Neimans suffered a credit card breach in 2013 that would be considered small by today’s standards. Initially they reported that a million cards were compromised; later that number was reduced to about 375,000. About 9,000 of those cards were used for fraud.
The company settled a class action lawsuit against them for the breach for about one and a half million dollars. That translates to about $4.20 per customer. After 4 years. After taking out the lawyer’s fees, it leaves about $1.00 per consumer affected.
If not enough people apply for a piece of the pie, Neimans gets to keep whatever is leftover.
In the settlement, Neimans talked about all the changes that they made since the breach –
- They hired a CISO. Apparently, until the breach, Neimans, a $5 billion retailer, did not have an executive in charge of cyber risk.
- They hired some additional cyber security people. It doesn’t say how many or what they are doing.
- They are reporting about cyber risk to the C-Suite and the Board now. More frequently.
- Neimans installed chip credit card terminals in their stores now.
So, if you think about it, after 4 years Neimans’ insurance carrier paid out a million+ dollars, they hired a few more people and they are talking some at the C-Suite level.
There were, of course, other costs. Neimans had to hire lawyers to defend them. They likely had to pay fines to their banks. They may have lost some business, but in general, the costs are likely pretty modest – especially considering that they are a $5 billion concern.
I am glad that they hired a CISO and a security team. That is likely a good thing, but should not have required a breach to make it happen.
Now, of course, before executives get too excited about this, compare this to Home Depot, who recently announced that they had spent $300 million – so far – recovering from their breach.
So it appears to be a mixed bag and getting breached certainly is a distraction for businesses, for years afterward. Depending on the business, more or fewer customers will leave after a breach (depending on how painful it is for the customer to move, in part).
So at least right now, there is no strong incentive for businesses to be very proactive and that is pretty much what we are seeing.
If consumers want this to change, they will have to vote with their wallets and pocketbooks. If businesses saw a consistent 25% or 33% drop in revenue after a breach and that revenue didn’t come back in a couple of months, that might change the equation, but until that happens with some consistency….
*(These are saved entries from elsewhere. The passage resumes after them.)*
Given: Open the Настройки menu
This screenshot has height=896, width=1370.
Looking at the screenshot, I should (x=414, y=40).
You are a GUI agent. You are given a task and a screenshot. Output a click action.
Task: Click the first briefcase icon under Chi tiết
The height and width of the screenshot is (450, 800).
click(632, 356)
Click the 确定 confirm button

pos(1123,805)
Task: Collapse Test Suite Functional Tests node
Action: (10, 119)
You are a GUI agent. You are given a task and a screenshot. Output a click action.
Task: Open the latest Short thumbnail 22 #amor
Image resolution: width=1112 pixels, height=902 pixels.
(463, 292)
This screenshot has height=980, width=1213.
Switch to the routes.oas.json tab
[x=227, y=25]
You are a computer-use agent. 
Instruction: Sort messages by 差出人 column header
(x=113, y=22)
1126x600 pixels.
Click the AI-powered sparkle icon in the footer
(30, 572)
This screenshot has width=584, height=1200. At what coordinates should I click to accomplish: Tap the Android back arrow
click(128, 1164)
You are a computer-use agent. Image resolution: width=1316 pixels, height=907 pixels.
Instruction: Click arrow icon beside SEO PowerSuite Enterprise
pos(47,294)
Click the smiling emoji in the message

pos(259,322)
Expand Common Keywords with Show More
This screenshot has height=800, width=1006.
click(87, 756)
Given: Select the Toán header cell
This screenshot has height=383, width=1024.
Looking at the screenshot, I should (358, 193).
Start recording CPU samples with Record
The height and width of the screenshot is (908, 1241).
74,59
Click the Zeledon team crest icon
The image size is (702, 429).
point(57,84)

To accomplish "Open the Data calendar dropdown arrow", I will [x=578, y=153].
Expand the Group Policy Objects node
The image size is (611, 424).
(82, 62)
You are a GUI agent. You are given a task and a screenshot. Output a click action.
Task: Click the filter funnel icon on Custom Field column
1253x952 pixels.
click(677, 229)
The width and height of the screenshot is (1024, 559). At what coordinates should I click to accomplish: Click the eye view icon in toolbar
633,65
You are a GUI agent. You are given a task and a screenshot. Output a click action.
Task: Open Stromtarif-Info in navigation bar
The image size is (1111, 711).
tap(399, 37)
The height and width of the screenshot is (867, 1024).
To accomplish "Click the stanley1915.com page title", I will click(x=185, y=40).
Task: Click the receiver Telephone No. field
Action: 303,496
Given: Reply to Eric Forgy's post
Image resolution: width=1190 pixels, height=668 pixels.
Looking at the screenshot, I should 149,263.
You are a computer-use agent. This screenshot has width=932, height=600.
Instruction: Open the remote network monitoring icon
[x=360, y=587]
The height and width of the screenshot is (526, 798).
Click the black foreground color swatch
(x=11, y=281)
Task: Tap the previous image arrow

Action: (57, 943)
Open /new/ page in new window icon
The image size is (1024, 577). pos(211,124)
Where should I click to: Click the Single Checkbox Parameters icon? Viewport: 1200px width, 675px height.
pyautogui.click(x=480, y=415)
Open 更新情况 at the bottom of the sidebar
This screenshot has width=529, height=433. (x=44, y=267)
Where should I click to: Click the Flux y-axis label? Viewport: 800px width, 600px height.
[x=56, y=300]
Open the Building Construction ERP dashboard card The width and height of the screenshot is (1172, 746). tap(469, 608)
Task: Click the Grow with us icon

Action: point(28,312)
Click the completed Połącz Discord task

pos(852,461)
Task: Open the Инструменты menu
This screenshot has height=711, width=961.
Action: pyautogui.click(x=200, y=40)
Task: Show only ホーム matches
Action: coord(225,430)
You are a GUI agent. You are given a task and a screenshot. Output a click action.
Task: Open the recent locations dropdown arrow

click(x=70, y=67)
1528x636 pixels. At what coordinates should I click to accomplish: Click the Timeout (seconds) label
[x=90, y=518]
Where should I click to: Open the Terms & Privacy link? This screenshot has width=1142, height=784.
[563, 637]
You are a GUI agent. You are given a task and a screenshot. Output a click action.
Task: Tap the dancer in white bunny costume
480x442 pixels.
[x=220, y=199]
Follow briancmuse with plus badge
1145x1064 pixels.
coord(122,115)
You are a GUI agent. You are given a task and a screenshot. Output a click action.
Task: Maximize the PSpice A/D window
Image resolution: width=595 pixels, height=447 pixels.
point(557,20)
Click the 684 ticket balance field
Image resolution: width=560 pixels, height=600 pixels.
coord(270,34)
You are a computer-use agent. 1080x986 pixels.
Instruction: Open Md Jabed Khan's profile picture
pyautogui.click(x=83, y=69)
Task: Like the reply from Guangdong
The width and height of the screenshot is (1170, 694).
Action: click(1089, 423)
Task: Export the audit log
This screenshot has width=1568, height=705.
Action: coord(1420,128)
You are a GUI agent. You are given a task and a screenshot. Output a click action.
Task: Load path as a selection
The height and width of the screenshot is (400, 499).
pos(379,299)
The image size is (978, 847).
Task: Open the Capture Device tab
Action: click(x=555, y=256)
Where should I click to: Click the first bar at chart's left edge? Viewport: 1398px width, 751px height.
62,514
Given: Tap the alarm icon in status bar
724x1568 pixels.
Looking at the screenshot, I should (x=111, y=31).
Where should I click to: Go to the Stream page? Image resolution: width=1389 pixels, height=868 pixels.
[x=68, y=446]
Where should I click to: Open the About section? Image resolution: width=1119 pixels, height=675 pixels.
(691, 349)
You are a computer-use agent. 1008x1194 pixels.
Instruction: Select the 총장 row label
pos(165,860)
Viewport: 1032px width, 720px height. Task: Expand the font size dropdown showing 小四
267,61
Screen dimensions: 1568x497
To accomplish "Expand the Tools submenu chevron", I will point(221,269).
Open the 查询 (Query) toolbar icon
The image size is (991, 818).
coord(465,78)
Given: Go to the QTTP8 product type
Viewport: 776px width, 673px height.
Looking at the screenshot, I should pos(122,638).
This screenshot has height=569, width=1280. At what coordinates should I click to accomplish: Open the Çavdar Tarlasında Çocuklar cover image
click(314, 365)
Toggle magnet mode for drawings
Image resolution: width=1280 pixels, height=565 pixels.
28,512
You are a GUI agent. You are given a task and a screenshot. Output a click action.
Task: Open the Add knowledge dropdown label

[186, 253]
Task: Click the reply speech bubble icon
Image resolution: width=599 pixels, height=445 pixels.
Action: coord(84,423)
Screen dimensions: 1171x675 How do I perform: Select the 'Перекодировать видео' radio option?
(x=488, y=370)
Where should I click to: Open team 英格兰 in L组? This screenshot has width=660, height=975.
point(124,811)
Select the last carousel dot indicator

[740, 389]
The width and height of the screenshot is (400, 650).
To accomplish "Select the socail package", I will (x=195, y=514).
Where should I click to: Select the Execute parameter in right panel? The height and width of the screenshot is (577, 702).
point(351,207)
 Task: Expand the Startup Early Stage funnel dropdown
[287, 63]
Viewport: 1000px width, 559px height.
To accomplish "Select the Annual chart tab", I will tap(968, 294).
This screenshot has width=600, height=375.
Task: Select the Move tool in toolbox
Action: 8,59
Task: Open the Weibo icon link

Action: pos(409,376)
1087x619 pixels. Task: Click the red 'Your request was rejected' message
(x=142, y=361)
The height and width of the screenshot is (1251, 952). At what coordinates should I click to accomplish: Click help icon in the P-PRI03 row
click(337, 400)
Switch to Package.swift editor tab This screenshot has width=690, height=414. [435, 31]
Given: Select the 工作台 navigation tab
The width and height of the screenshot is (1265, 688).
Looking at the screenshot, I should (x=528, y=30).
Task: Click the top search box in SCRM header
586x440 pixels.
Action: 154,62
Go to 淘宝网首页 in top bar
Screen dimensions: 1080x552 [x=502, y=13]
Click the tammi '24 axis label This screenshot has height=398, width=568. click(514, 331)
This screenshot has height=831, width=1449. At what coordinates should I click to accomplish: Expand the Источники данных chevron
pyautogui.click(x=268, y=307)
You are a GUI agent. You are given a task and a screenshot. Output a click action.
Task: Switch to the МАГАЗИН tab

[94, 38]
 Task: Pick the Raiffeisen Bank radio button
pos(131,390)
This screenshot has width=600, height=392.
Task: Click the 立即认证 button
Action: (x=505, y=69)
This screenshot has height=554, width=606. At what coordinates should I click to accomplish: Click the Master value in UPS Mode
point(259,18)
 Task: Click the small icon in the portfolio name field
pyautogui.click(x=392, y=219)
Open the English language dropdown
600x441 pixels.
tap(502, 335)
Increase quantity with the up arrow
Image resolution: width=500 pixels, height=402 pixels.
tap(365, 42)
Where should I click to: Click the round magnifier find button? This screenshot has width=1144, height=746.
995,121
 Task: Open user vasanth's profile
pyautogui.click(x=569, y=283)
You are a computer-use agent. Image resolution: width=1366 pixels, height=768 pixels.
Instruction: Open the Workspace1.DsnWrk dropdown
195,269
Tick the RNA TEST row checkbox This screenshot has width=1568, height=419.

I did see a statistic recently that said that 20% of businesses hit by ransomware go out of business. Now that is a compelling number. Apparently, getting your data encrypted is a bigger risk that losing your customers credit cards. The stores and banks understand this equation. While it is expensive to credit people for fraudulent transactions and issue new cards, it is less expensive than losing business. In this case, the banks and the businesses both lose out, but it stops the consumers from getting out their pitch folks and torches and doing some serious damage.
Imagine what would happen if consumers had to pay if their accounts were breached? For one thing, it would likely mean that people would use their credit cards a lot less. Since that means a whole lot less spur of the moment purchases, the stores really don’t like that option.
It is an interesting situation. For the most part, everyone has settled in and hunkered down for the duration. No one likes the status quo, but they like the alternatives even less. That goes for both customers and businesses.
One thing to consider, however, before I put this to bed
The cost to businesses of the theft of intellectual property on an annual basis dwarfs the entire credit card fraud bill. And, for the most part, insurance only pays a tiny part of that cost. Most of the cost is unknown (often the theft is not even discovered for years), uninsurable and in some cases, unrecoverable from. Consider that for a moment. For businesses, this is a much bigger incentive for not getting breached.
Information for this post came from Computerworld.